Die Stärkung der europäischen Verteidigung steht im Mittelpunkt des NATO-Gipfels in Washington im Juli.
Kommentar von Transition News
Seit dem Ende des Kalten Krieges haben sich die europäischen NATO-Länder darauf verlassen, dass die Zeit der militärischen Auseinandersetzungen in Europa vorbei ist. Sie haben deshalb massiv abgerüstet und die Friedensdividende einkassiert.
Nun besteht die Gefahr, dass sie in den Stellvertreterkrieg Ukraine-Russland hineingezogen werden.
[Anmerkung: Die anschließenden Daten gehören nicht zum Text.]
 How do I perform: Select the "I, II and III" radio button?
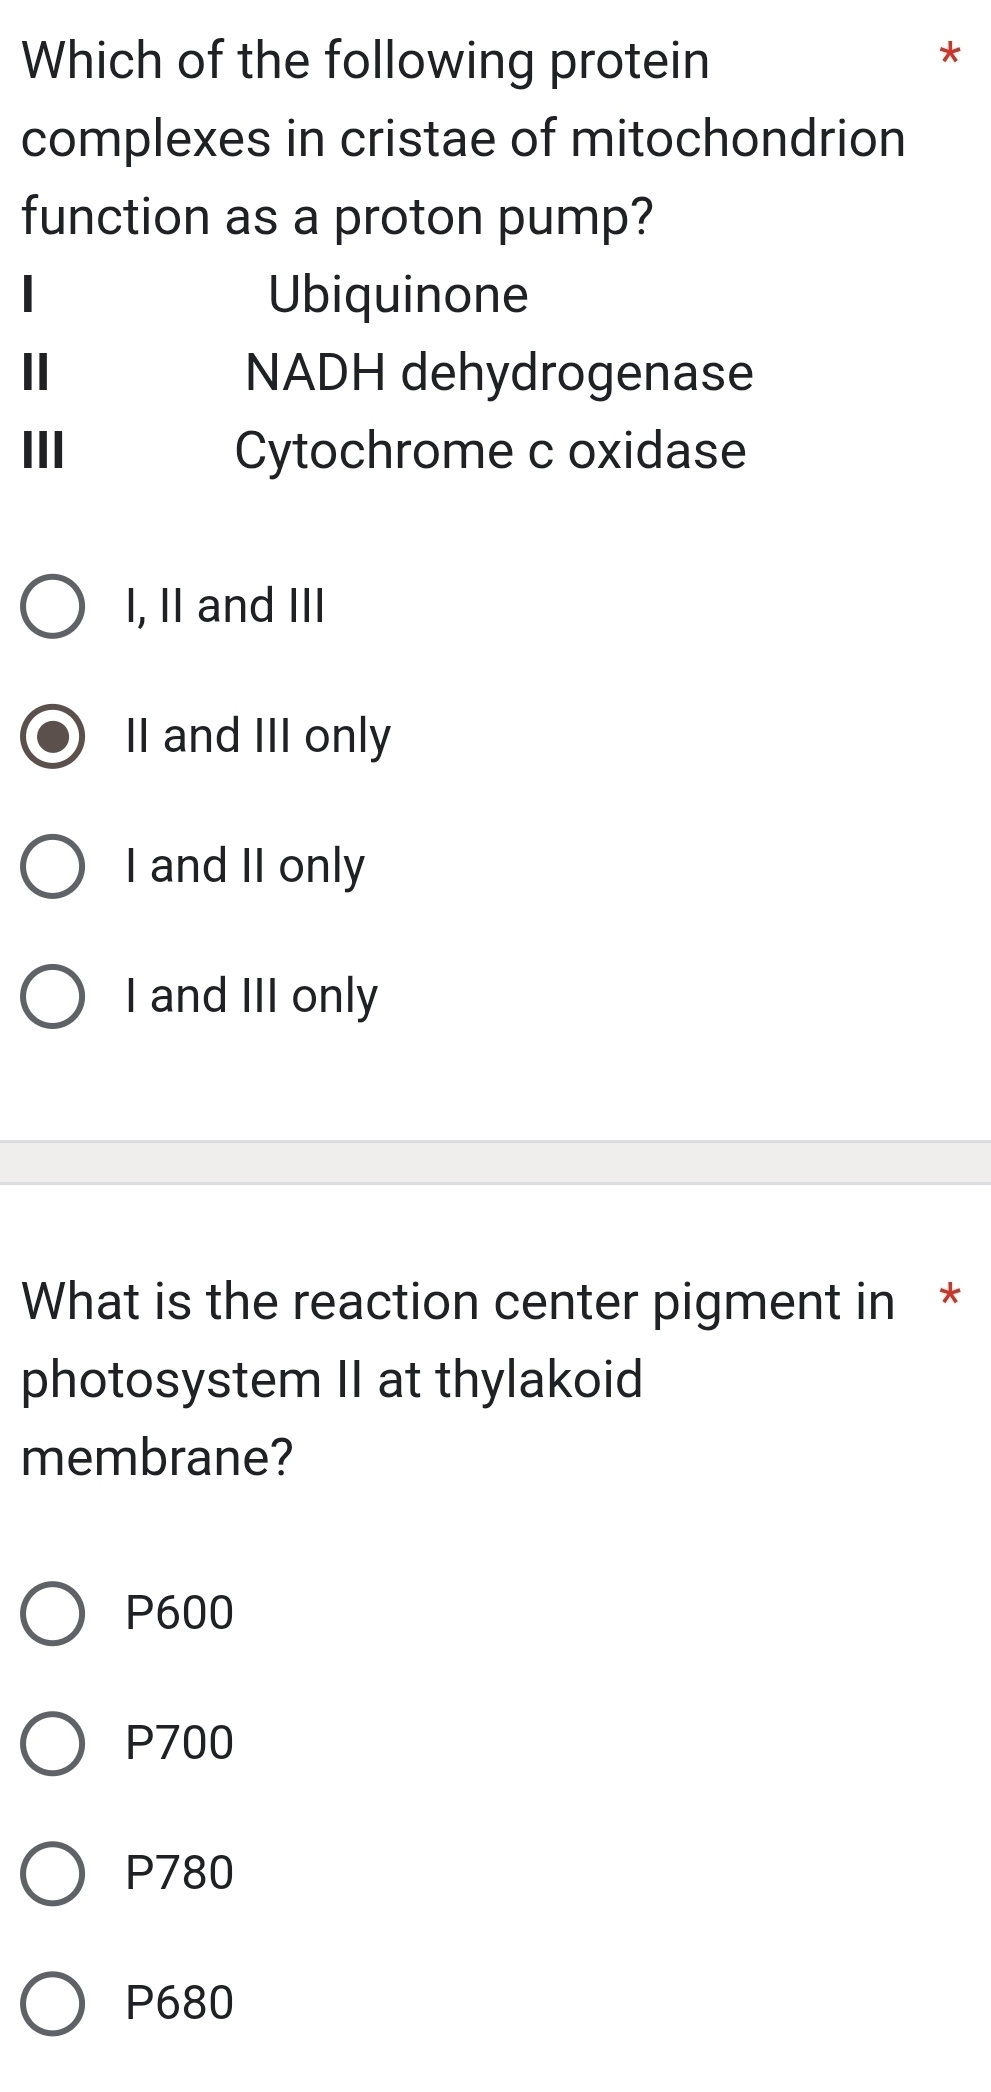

Der Artikel in der FT zeigt nun in aller Deutlichkeit, dass sie darauf nicht vorbereitet sind.
Trotzdem rühren Politiker von London über Paris bis nach Berlin die Kriegstrommeln, anstatt eine Strategie auszuarbeiten, die sich an der harten Realität orientiert.
Der Infosperber hat zusätzlich kürzlich enthüllt, dass die USA im Kriegsfall Europa im Stich lassen könnten und dass es im NATO-Bündnisfall keinen Verteidigungsautomatismus gibt. Es ist Zeit für Europas Politiker, aufzuwachen und zu sehen, wo die echten Gefahren sind.